Lucian doesn’t give me a second glance. He slips the note into his pocket, smooth as folding a handkerchief, and walks straight to the door. Quiet. Controlled. A man who leaves nothing behind but silence.
The door shuts, and I’m still standing in the kitchen with my heart in my throat when Finn clears his throat. His brogue is bright, cheery, almost jarring.
“How about some tea, lass?”
As if nothing is wrong at all.
“Yeah,” I manage, my voice catching. “Tea.”
My hands feel clumsy as I grab the kettle, fill it under the tap. The gush of water is too loud, too bright against the silence, but it gives Finn cover. He leans down, whispers something quick into the ear of one of the other guards. The man nods once and slips out as quietly as Lucian had left.
I want to reach for my phone, to text Killian, to tell him something is wrong. My fingers itch for it, but Finn is there, shaking his head before I can type a word. No. Wordless but clear. Anything electronic could be under watch too.
The kettle fills, and I set it on the stove, twisting the burner on. The blue flame sputters to life, but my insides are still ice.
I sit at the table, nails picking against each other until they ache. My eyes drift, unfocused, until they land on Killian’s jacket still slung over the back of a chair. Black leather, worn and heavy.
I want to put it on.
I want to bury myself in the smell of him, in the heat of it, pretend it’s his arms wrapping around me instead of the empty silence pressing against the windows.
I didn’t even realize I’d taken it until I was lifting it to my nose and breathing it in. Closing my eyes, I use it to cover my shoulders, tucking my arms inside and playing with the jacket’s edge. The dread coils tighter inside me with every second that passes.

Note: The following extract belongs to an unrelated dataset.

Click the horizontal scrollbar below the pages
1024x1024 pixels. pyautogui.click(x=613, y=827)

Like something is already on its way.
My fingers toy with a hard speck, like a small button in an odd location.
A thought gnaws at me.
Flowers.
Where are the flowers?
They’d been there all along—every note, every shadowed reminder. If it wasn’t a rose pressed into my hand, it was one embossed on the corner of an envelope. A petal drawn in ink at the edge of a letter.
But these last few days…
Barrett Hall’s vandalized car. The hair dumped onto silver platters. The atrium at the Ledger desecrated with spray paint and filth.
No flowers.
Not one.
I can’t shake it. But the speck on Killian’s jacket comes off. It could have been a crumb of some kind, but as I stare at it on the tip of my finger, my pulse thunders.
“Hey, Finn?” I call, turning in my chair. “What’s?—”
The door bursts open.
Gunfire cracks, deafening.
The bullet tears into the stove behind me. Gas meets spark.

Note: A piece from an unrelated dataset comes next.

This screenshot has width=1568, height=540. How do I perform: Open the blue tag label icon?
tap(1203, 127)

The explosion is just enough to rip me off my feet. The blast throws me hard to the ground. My ears scream with a high-pitched ringing that swallows every other sound.
I blink through the haze, through the smoke, and Finn is there, on the ground beside me.

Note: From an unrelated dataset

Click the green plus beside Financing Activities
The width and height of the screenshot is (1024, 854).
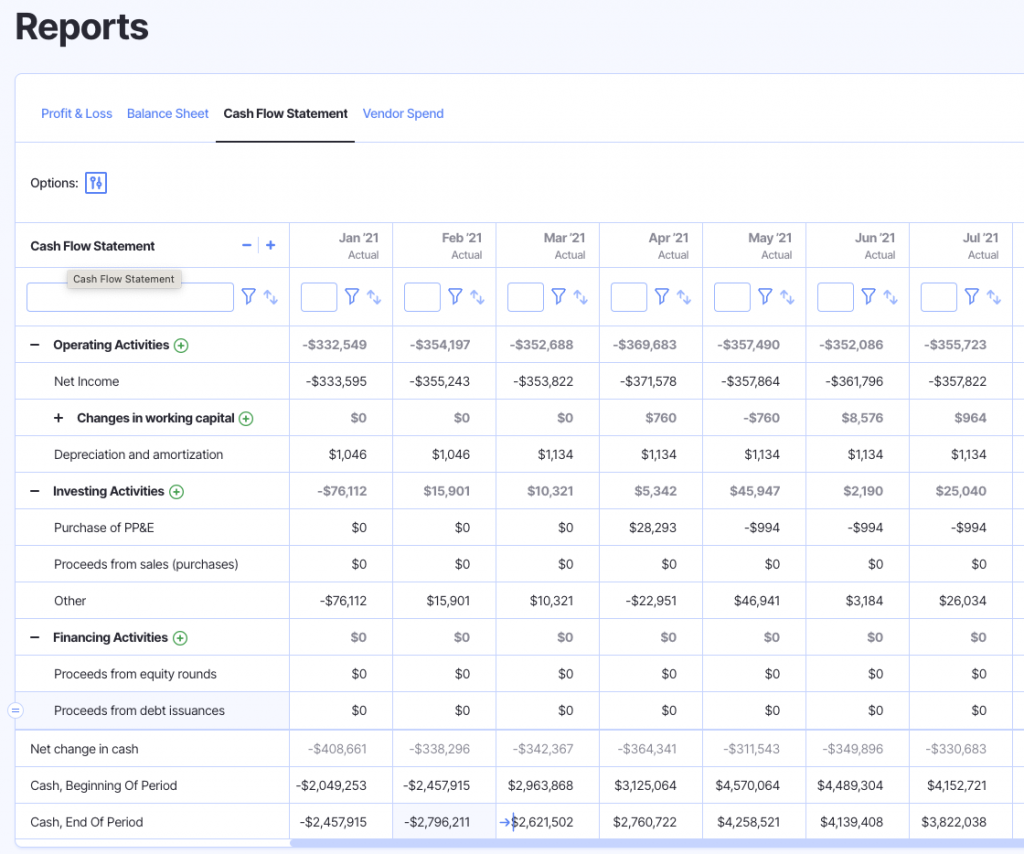[182, 637]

A knife juts from the center of his chest. His eyes are wide, glassy, his mouth open as if to speak. His chest still moves— but not for long. My nurse’s mind doesn’t need a stethoscope to know he won’t survive this.
My stomach flips, bile rising, but before I can crawl to him, hands seize me.
I’m rolled onto my back, the ceiling swimming above me. The light blocked out by a man.
He looks like Killian. Same sharp angles, same eyes. But these aren’t Killian’s eyes. They’re colder. Hateful.
He smiles down at me, and it’s not kindness—it’s knives and promises of pain.
The ringing in my ears fades into static, and I can just make out his voice, distorted, heavy, like I’m hearing him underwater.
“Name’s Cormac.” His smile widens, cruel. “You’ve been keeping my brother quite distracted, haven’t you?”